Fragmento proporcionado:
La bienaventurada Sinclética dice: «Así como es imposible construir un barco sin clavos, tampoco puede uno ser bienaventurado sin la humildad» (Apo, 1063).  La humildad es la prueba de una vida según el espíritu de Dios.  Ella es también el fundamento sobre el cual el monje edifica su vida.  Sin humildad está siempre en peligro de manipular a Dios.  La humildad es la condición para dejar a Dios ser Dios, para descubrir el rastro de un Dios totalmente diferente.  Cuanto más se acerca uno a Dios, tanto más humilde se es, pues uno experimenta que, como hombre, está muy lejos de la santidad de Dios.  La humildad es la respuesta a la experiencia de Dios.

Los monjes hablan también de que tenemos, que aprender la humildad. «A un anciano se le preguntó qué era la humildad y él respondió: "La humildad es una gran obra, es obra de Dios.  El camino para la humildad, sin embargo, es éste: Trabajar, tenerse a sí mismo por pecador y someterse a los demás".  El hermano le preguntó: ¿Qué quiere decir someterse a los demás?".  A lo que el anciano le respondió "someterse a los demás significa no fijarse en las faltas de los otros sino en las propias, y pedir constantemente a Dios"» (Apo, 1083).

El anciano le indicó entonces algunos ejercicios concretos para aprender la humildad.  Estos ejercicios nos parecen hoy a nosotros demasiado negativos.  Sin embargo, en ellos se trata de ver propia realidad y aceptarla, en vez de preocuparse de los pecados de los demás.  Humildad significa seguir a Cristo en lo oculto y no gloriarse de lo bueno que uno hace.  Así, un padre anciano dice:«Como un tesoro abierto, así también la virtud publicada disminuye; y como la cera se derrite al fuego, el alma decae de su limpia intención y, por la alabanza, se derrite» (Apo, 1054).  Y otro padre del monacato: «Es imposible que plantas y semillas salgan al mismo tiempo.  También es imposible, añadió, gozar de la fama del mundo y, al mismo tiempo, dar frutos para el cielo» (Apo, 1053).  El fruto del santo Espíritu puede crecer en nosotros sólo cuando renunciamos a mostrarlo a todos, a gloriarnos ante los demás.

Objetivos:
1/ Copia del texto sobre la humildad el tramo que va desde "La bienaventurada Sinclética" hasta "experiencia de Dios.".
2/ Escribe la continuación del texto sobre la humildad a partir de donde termina.

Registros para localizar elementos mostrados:
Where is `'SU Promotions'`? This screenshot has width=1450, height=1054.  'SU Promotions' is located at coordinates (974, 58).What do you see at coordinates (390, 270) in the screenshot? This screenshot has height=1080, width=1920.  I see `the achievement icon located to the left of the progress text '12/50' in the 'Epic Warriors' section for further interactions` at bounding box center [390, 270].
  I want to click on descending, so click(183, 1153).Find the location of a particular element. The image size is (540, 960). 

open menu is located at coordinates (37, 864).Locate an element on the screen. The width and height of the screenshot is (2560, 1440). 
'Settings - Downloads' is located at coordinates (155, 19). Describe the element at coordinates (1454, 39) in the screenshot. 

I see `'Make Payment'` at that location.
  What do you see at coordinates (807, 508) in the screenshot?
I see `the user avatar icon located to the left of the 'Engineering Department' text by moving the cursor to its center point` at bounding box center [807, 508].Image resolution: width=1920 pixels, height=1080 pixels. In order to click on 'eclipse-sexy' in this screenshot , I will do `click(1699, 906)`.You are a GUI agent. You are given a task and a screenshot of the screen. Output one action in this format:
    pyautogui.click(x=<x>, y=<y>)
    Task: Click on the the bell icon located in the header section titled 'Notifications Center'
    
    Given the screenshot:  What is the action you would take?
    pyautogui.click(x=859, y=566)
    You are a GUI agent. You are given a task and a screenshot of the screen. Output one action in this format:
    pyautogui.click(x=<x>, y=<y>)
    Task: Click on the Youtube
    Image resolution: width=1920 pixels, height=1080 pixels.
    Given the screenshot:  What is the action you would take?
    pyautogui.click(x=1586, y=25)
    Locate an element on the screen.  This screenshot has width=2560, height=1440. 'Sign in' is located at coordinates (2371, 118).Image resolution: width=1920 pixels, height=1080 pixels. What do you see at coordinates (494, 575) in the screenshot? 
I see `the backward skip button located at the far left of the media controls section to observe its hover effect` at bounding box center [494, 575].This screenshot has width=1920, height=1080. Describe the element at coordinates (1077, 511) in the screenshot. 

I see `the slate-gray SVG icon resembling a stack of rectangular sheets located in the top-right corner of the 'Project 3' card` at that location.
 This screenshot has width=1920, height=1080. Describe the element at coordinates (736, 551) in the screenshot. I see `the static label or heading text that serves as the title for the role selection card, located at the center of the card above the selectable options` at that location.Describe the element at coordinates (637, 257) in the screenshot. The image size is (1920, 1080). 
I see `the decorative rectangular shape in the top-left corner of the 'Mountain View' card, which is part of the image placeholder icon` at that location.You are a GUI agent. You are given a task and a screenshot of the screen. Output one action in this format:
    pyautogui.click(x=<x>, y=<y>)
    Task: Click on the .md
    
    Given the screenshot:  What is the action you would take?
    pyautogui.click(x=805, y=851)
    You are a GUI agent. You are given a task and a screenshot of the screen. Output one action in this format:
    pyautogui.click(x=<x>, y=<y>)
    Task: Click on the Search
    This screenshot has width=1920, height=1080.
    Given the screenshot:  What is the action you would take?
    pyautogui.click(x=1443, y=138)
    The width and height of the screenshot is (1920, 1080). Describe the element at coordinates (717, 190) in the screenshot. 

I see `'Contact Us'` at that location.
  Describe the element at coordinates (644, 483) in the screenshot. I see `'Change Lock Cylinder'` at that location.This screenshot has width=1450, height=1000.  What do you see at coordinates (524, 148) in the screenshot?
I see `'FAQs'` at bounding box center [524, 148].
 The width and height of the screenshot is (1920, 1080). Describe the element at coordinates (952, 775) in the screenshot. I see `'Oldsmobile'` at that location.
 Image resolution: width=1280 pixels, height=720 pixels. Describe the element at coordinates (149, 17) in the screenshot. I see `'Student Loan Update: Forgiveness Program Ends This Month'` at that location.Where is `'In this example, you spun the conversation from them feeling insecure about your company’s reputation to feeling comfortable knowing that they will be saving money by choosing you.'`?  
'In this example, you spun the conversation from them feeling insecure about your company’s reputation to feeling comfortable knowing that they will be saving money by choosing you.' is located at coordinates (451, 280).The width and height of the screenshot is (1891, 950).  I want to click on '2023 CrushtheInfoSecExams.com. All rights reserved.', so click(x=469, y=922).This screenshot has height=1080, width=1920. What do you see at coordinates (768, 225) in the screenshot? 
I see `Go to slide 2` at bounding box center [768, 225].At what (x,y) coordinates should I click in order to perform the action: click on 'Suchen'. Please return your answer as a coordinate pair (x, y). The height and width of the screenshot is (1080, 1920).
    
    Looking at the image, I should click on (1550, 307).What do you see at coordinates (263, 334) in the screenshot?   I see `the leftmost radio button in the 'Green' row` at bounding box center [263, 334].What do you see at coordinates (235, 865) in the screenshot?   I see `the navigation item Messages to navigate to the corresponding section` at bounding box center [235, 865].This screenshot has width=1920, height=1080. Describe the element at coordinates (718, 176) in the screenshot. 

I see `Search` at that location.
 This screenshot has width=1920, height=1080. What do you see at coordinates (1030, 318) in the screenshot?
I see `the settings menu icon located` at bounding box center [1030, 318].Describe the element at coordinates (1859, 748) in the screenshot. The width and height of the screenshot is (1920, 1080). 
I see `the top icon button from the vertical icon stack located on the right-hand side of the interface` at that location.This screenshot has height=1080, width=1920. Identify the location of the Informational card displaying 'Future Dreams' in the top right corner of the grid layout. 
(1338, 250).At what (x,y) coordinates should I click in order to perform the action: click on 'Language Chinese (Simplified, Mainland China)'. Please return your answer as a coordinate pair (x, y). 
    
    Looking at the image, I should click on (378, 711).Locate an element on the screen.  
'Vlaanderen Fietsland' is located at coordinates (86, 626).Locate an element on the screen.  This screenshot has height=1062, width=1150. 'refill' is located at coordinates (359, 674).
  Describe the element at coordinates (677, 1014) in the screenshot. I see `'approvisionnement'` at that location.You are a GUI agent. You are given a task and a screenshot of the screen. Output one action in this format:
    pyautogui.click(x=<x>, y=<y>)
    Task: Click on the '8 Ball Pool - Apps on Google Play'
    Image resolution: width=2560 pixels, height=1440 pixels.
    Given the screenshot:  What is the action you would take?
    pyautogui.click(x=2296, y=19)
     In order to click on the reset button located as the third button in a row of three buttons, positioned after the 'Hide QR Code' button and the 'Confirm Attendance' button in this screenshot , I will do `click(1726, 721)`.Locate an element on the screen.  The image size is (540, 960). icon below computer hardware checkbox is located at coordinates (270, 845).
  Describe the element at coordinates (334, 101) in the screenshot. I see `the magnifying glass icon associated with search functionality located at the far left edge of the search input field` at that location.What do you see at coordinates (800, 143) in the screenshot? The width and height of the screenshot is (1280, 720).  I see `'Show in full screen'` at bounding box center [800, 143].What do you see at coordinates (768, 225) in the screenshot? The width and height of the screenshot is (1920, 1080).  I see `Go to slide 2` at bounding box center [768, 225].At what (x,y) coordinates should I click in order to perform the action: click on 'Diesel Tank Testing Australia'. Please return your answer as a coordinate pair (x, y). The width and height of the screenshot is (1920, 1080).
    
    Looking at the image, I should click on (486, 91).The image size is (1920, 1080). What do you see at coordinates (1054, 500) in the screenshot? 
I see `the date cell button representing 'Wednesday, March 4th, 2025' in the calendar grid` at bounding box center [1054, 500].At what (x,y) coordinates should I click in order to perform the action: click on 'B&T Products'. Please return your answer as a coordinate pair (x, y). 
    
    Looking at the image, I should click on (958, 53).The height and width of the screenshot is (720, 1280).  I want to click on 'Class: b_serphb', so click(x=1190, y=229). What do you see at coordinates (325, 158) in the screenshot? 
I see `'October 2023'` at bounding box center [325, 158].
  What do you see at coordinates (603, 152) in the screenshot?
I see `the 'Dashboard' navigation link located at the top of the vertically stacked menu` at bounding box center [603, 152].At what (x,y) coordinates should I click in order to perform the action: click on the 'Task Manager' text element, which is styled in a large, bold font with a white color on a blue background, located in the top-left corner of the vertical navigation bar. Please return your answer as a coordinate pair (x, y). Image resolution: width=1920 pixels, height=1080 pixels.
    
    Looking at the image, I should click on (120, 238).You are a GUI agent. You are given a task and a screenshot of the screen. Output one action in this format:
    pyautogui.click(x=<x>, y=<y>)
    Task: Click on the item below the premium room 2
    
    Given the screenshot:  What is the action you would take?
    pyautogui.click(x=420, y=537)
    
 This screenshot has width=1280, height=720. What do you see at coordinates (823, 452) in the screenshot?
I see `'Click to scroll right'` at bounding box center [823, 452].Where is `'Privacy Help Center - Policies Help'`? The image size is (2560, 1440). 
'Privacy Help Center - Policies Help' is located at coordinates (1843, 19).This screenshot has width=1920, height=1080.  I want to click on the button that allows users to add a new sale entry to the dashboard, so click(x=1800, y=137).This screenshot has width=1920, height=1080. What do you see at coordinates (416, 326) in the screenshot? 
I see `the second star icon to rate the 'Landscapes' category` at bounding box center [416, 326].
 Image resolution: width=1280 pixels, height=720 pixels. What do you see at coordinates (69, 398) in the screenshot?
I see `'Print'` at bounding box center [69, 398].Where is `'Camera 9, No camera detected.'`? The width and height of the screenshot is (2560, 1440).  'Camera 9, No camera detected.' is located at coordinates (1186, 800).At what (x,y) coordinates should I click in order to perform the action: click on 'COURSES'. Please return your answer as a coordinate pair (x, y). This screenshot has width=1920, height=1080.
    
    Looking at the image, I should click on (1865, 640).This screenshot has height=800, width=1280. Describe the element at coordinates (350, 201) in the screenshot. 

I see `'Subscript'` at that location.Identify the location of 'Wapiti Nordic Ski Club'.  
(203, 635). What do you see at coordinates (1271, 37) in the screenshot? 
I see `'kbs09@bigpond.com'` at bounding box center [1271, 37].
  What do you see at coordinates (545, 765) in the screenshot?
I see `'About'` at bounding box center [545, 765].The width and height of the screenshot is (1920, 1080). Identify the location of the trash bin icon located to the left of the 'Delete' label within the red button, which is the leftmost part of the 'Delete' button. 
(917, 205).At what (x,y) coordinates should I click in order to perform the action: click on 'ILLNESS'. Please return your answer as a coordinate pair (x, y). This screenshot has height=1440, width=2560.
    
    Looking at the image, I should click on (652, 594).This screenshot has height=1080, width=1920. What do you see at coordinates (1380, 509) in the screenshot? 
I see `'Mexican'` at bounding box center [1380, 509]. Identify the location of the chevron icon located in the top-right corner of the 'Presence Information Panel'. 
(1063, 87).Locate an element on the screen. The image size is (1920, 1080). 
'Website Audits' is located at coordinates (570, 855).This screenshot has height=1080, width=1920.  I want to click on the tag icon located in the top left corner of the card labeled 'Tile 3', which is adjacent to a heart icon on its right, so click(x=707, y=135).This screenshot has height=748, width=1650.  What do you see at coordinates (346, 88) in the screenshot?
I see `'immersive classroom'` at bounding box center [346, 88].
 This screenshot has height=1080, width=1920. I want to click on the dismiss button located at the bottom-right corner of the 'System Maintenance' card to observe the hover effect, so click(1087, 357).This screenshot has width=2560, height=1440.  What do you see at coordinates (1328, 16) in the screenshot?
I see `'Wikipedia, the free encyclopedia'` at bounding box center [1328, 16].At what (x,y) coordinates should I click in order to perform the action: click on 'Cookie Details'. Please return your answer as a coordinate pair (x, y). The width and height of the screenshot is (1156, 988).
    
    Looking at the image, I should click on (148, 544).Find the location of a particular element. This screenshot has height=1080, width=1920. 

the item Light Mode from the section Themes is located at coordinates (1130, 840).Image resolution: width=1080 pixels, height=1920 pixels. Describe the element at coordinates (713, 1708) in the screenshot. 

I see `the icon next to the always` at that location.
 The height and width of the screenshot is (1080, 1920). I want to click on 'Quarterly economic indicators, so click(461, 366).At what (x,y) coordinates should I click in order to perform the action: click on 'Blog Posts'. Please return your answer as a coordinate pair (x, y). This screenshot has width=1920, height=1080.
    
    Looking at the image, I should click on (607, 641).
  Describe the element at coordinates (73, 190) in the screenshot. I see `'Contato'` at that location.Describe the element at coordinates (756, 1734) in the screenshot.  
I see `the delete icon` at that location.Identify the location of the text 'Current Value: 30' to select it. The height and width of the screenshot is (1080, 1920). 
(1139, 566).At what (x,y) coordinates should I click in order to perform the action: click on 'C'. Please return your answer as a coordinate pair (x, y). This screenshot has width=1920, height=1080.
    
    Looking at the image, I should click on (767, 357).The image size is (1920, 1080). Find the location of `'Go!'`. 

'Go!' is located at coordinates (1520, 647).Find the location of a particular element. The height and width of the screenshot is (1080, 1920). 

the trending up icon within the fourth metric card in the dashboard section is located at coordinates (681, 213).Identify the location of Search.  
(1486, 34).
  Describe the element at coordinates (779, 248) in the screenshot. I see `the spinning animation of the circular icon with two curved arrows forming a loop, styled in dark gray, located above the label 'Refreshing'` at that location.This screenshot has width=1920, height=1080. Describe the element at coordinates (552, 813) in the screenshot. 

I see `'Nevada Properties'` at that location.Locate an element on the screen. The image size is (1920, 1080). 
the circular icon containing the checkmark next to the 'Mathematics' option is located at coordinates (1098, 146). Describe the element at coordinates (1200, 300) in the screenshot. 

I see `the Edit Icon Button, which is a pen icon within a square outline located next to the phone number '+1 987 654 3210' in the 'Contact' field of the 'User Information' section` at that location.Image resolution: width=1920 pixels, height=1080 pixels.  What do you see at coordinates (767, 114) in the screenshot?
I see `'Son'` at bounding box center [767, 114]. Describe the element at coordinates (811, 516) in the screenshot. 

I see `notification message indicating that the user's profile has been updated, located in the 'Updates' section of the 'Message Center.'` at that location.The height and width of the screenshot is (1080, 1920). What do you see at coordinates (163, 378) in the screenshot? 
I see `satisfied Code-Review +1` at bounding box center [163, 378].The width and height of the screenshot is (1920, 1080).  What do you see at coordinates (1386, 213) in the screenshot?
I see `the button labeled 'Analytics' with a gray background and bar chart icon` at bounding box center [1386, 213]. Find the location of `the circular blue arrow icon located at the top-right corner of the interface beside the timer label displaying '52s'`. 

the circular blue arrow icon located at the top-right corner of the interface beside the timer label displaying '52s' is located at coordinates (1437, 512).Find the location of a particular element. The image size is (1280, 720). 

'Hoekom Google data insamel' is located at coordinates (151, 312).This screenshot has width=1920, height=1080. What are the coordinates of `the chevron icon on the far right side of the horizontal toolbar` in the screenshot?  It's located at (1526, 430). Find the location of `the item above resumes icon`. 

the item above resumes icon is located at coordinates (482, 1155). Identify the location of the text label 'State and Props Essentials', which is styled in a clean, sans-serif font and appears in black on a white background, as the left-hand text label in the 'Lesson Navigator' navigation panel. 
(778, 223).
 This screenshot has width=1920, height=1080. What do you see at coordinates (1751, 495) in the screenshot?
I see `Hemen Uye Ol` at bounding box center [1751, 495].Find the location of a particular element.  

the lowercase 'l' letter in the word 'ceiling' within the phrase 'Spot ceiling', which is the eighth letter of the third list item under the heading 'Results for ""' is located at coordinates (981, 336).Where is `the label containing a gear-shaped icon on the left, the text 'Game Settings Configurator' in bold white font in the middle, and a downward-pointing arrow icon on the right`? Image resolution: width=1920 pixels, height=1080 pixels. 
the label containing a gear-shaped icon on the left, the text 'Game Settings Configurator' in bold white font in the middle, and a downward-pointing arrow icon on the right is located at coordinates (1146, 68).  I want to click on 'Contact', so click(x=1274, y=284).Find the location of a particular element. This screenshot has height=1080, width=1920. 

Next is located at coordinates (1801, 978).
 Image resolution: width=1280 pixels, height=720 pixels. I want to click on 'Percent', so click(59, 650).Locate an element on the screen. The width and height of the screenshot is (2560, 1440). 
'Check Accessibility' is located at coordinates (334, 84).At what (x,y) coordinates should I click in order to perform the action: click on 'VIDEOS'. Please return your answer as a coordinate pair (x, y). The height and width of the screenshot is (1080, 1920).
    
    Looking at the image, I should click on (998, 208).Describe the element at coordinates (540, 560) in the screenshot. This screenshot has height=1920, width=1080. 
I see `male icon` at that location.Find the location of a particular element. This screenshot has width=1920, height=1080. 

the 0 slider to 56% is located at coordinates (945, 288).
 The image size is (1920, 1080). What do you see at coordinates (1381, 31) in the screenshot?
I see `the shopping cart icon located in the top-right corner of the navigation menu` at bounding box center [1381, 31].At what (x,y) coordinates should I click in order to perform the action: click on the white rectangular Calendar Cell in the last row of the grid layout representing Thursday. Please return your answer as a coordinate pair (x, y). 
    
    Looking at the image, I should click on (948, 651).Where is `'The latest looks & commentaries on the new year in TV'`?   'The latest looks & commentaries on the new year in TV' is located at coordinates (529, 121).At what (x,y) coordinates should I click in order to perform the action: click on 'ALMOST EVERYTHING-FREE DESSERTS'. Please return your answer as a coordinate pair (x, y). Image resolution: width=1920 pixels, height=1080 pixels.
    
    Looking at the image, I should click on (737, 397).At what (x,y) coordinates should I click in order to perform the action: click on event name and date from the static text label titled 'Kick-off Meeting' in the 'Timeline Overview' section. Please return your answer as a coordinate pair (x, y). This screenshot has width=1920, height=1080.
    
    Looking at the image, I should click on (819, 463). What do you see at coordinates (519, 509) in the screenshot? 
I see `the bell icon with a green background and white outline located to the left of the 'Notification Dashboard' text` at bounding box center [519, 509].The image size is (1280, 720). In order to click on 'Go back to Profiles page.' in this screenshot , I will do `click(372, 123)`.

Resultados por tarea:
1/
La bienaventurada Sinclética dice: «Así como es imposible construir un barco sin clavos, tampoco puede uno ser bienaventurado sin la humildad» (Apo, 1063).  La humildad es la prueba de una vida según el espíritu de Dios.  Ella es también el fundamento sobre el cual el monje edifica su vida.  Sin humildad está siempre en peligro de manipular a Dios.  La humildad es la condición para dejar a Dios ser Dios, para descubrir el rastro de un Dios totalmente diferente.  Cuanto más se acerca uno a Dios, tanto más humilde se es, pues uno experimenta que, como hombre, está muy lejos de la santidad de Dios.  La humildad es la respuesta a la experiencia de Dios.

2/
La espiritualidad desde abajo nos enseña que a Dios se va por la observación atenta y el sincero conocimiento de uno mismo.  Lo que Dios quiere de nosotros no lo conocemos en los altos ideales que nos hacemos.  En esto, frecuentemente, se expresa sólo nuestra ambición: queremos alcanzar altos ideales para presentarnos como mejores ante los demás y ante Dios.  La espiritualidad desde abajo enseña que yo puedo descubrir la voluntad de Dios en mí, mi vocación, sólo cuando tengo el valor de descender a mi realidad, de ocuparme de mis pasiones, de mis impulsos, de mis necesidades y de mis deseos, y que el camino hacia Dios va a través de mis debilidades, de mi impotencia.  En mi impotencia reconozco lo que Dios quiere de mí, lo que él puede hacer de mí cuando me llena de su gracia.

La espiritualidad desde arriba, por ejemplo, reacciona a la rabia reprimiéndola o sofocándola: «No se puede tener rabia.  Como cristiano, he de ser siempre amable y equilibrado.  Por tanto, he de dominar mi rabia».  En cambio, la espiritualidad desde abajo me enseña a preguntarle a mi rabia qué es lo que Dios me quiere decir con ella. al vez me descubra una herida profunda.  En mi rabia tal vez me encuentre con el niño herido en mí, que reacciona así, impotente, a las heridas de los padres o de los profesores.  Tal vez me indique que he dado a otros demasiado poder sobre mí.  La rabia sería entonces la fuerza liberadora del poder de otros, para abrirme a Dios.  Y no sería mala, sino la señal que me indicase el camino hacia mi verdadero ser.

A través de mi rabia me pongo en contacto con la fuente de mi energía, de la que brota incluso el espíritu de Dios en mí.  Así, la rabia me lleva a Dios, que quiere darme la vida.  Ella se defiende de todo lo que, en mí quisiera quitarme la vida de Dios.  Donde está mi mayor problema, allí está también mi mayor oportunidad, allí mi tesoro.  Allí entro en contacto con mi verdadero ser. Allí quisiera hacerse vivo algo, florecer algo.

 

El camino hacia Dios va por el encuentro conmigo mismo, por abajarme a mi propia realidad.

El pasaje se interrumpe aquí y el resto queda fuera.